◆ PROBLEM DESCRIPTION
Everything from the line that contains "Where should I click to: Click the Supply" to the end of the listing below, both ends included, is to be transcribed word for word, and nothing else.

------ DATA FOR THE TASK

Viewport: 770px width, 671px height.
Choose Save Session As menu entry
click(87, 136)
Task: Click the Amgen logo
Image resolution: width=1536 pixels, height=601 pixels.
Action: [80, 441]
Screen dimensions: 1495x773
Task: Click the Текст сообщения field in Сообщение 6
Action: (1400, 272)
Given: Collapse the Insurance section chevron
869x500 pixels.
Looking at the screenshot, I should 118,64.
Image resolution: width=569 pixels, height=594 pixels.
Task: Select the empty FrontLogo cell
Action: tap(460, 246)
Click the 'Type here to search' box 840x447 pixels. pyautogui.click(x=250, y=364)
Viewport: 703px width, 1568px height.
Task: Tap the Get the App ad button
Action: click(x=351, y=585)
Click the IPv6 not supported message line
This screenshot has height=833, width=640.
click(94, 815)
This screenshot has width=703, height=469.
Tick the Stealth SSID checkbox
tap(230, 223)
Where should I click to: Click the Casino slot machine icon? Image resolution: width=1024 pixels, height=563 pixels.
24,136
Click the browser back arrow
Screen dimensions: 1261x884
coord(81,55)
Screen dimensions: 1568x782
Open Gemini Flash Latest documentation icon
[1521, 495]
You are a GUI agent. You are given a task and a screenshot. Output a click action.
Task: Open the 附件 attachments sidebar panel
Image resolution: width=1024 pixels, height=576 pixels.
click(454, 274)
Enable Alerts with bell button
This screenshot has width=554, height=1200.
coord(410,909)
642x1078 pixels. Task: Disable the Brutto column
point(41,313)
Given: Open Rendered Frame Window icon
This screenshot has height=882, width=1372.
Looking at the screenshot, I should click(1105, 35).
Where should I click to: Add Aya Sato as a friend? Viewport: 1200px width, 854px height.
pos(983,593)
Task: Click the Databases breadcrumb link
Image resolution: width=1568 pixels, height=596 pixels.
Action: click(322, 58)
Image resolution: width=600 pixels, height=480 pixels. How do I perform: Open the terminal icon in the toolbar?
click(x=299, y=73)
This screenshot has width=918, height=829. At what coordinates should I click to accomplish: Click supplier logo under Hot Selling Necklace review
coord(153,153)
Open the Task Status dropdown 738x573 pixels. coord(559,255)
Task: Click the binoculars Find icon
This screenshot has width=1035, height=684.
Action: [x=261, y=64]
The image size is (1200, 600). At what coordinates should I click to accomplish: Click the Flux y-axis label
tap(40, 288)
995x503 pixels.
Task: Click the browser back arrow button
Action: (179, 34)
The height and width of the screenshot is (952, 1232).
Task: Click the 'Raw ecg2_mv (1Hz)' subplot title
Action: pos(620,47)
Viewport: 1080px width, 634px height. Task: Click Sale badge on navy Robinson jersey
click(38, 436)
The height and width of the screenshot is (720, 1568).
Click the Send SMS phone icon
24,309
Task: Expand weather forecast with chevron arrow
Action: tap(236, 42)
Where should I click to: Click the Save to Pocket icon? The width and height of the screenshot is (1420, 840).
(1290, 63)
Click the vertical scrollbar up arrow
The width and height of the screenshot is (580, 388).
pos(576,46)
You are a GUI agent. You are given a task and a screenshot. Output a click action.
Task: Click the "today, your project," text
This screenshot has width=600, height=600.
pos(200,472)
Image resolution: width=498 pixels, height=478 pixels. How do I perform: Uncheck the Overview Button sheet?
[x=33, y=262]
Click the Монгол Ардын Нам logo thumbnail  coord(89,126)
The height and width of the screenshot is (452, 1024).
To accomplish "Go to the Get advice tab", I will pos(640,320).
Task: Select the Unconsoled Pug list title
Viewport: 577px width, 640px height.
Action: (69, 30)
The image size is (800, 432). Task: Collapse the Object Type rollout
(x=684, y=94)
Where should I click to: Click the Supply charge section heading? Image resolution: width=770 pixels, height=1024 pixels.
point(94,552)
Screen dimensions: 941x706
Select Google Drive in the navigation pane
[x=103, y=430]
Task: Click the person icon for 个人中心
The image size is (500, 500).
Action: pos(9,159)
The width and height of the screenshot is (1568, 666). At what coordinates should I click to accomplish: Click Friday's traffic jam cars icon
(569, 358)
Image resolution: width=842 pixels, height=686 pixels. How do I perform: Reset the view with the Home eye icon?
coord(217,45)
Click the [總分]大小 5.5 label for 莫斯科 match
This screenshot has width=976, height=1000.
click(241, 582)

------------

◆ TASK RESULT
Where should I click to: Click the Supply charge section heading? Image resolution: width=770 pixels, height=1024 pixels.
point(94,552)
Screen dimensions: 941x706
Select Google Drive in the navigation pane
[x=103, y=430]
Task: Click the person icon for 个人中心
The image size is (500, 500).
Action: pos(9,159)
The width and height of the screenshot is (1568, 666). At what coordinates should I click to accomplish: Click Friday's traffic jam cars icon
(569, 358)
Image resolution: width=842 pixels, height=686 pixels. How do I perform: Reset the view with the Home eye icon?
coord(217,45)
Click the [總分]大小 5.5 label for 莫斯科 match
This screenshot has width=976, height=1000.
click(241, 582)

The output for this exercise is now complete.